What Being 'Normal' Means to Me As a Person With Bipolar
When I was young, I wanted more than anything to be normal. I didn’t know what “normal” meant, but I knew I wasn’t it.
I had a lot of the trappings of what passed for “normal” in that day and age: parents still married, one sister, suburban house in a town with good schools, church down the street, same-age children living within a block, working father, stay-at-home mom, abundant books and toys, and vacations to visit the relatives.
But I knew. There was something different about me. Everyone else knew it too. I wasn’t “normal.” I was too sensitive, whatever that meant. I was precocious. I didn’t fit in and I didn’t know how to.

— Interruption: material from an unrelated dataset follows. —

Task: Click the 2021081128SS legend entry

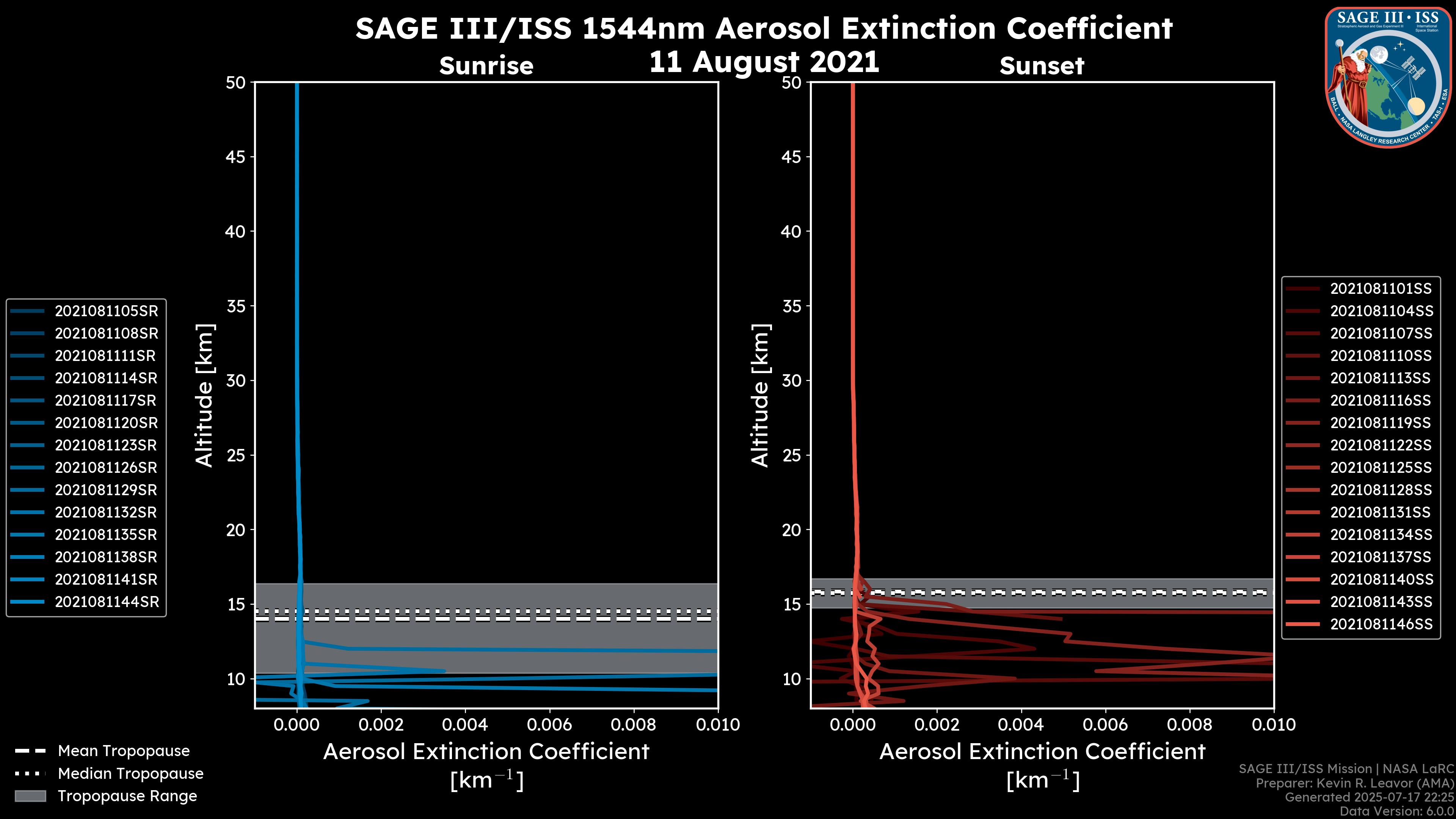Action: (1381, 490)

As I reached my tween and teen years, I encountered a dilemma. I desperately wanted to be normal. Normal kids had friends, got to hang out with each other, laughed and smiled a lot, wore what was in fashion. They gave off an aura of being normal. I longed for that. I was in love with the idea of normalcy.
But every time I tried, I failed. I was always too weird, too emotional, too smart, too something.
So I began to hate the idea of normalcy. If I didn’t fit in, then by God, I would scorn the idea of fitting in. I would embrace non-normalcy. I would hang with the few other misfits I could find. I would eschew the latest fashions and trends. I didn’t rebel, exactly. I was too timid for that (yet another too).
And I blamed the suburb and the Midwestern state where I lived. Maybe this kind of normal was bland, spiritless and humdrum. Maybe I was right not to want to be of it.
So, of course, I tried the geographical cure — going away to college, where I thought people would be more like me, where there would be enough diversity that I could find others like me and finally fit in. Be “normal” within a different definition of normal.
And it worked, at least partially. But by that time, it was too late for me to ever be normal.
What happened was that bipolar disorder caught up with me. I had probably been struggling with it all the time I was a weird kid who didn’t fit in. My moods were extreme. I cried and laughed at things that were neither sad nor funny. Being betrayed by a friend sent me into a severe meltdown.
By the time I was in college, there was no doubt I was struggling with a mood disorder, although we didn’t have that term for it at the time. At the time, it seemed like major depression and for the most part, it was, or at least that was the only mood I could identify.
Years later, when I got a proper diagnosis and the right medication, it was easier to look back and see my bipolar tendencies slowly building over the years. But I’ll admit something — I still both love and hate the idea of normalcy. I still want to fit in and I’ve found a few groups where I seem to do so. But I also want to embrace my oddness, celebrate my differences, glory in my assorted varieties of geekiness.
I never want to go back to that lost, lonely, spinning-out-of-control kid who was always too much or not enough. My lifestyle helps since I don’t have to try to fit in at a 9-to-5 office job. My husband helps. And my writing helps, so I can work out some of my conflicting emotions and bipolar moods through this blog and other venues.
Here’s another reason to hope: Matt Norris, a blogger at The Thinking Orc, recently wrote:
“Disapproving of people who aren’t “normal” went from a virtue to vice within my lifetime… The shift in public morals changed the rules on what it took to be seen as a good person. It used to be about not doing anything weird, and looking down on anybody who did. Now it’s about not doing anything cruel, and looking down on anyone who does.”
Besides, to quote songwriter Steve Goodman, “I may not be normal, but nobody is.” I know that now. So in that sense, I do at last fit in.